WHAT TO WORK ON:
Can you pull out, word for word, the lines from the rows below, beginning at the line that has "Screen dimensions: 1466x755" and stopping after the line that has "pos(1421,19)"?

SUPPLIED MATERIAL:
▽

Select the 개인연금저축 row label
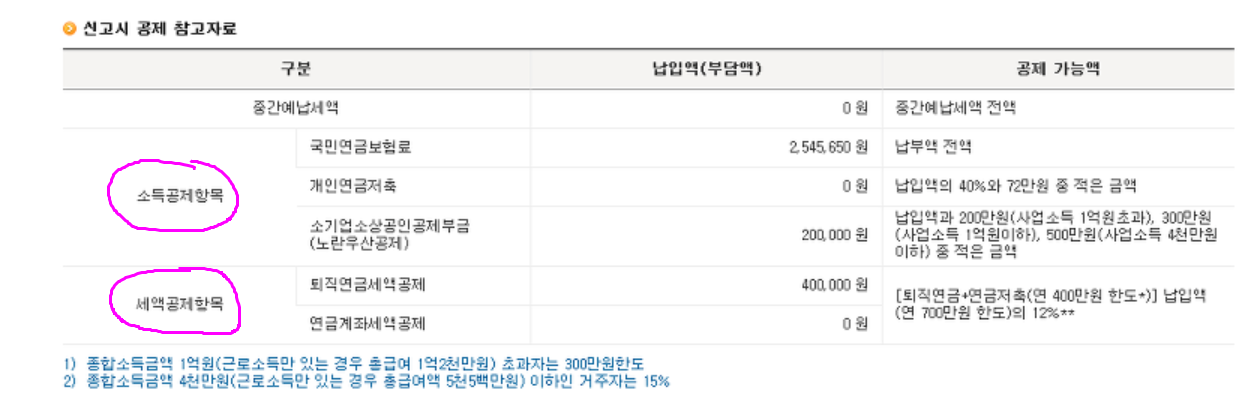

△
▽

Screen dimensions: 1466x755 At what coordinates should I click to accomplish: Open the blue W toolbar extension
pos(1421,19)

△
▽

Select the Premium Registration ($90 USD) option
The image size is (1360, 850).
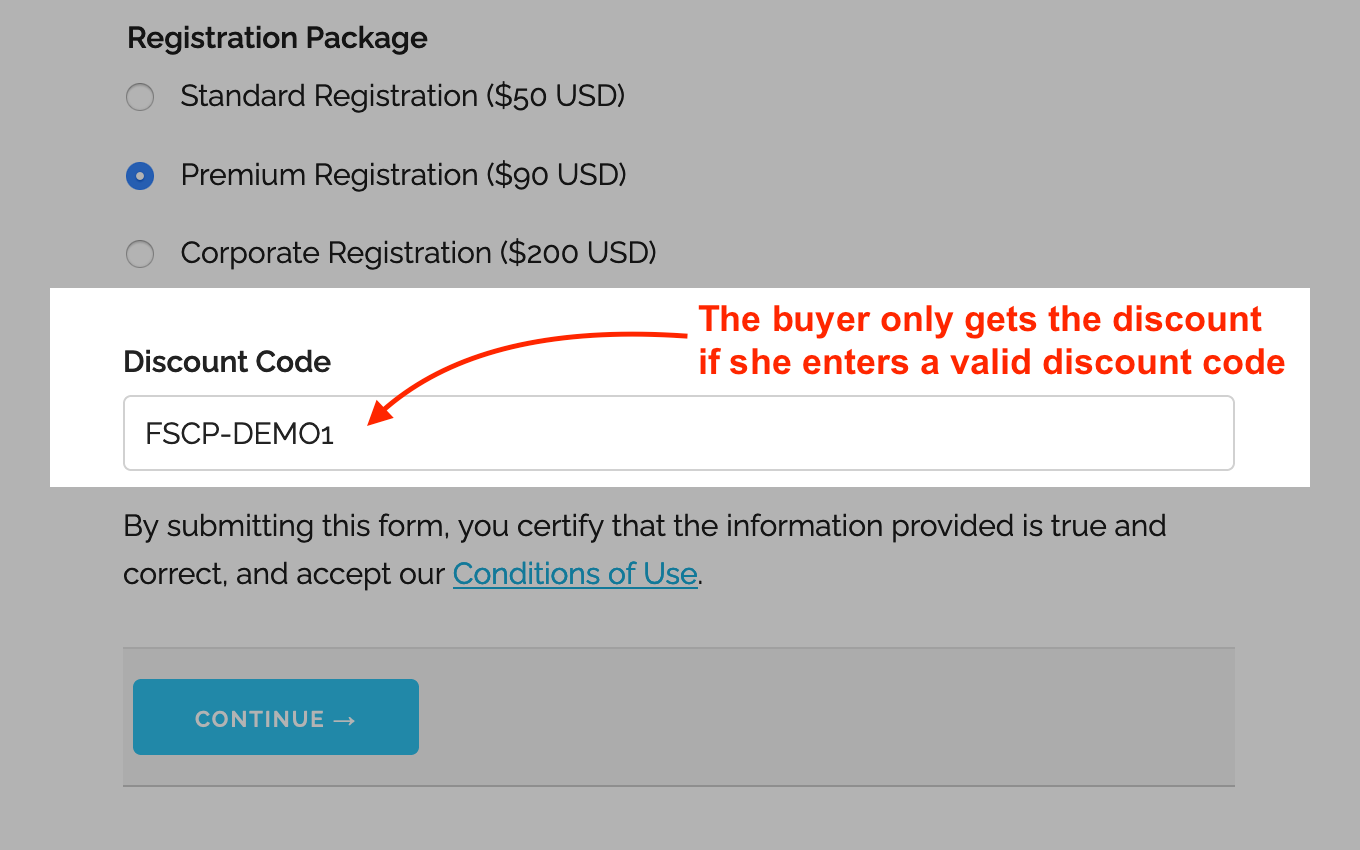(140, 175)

△

WRITTEN ANSWER:
Screen dimensions: 1466x755 At what coordinates should I click to accomplish: Open the blue W toolbar extension
pos(1421,19)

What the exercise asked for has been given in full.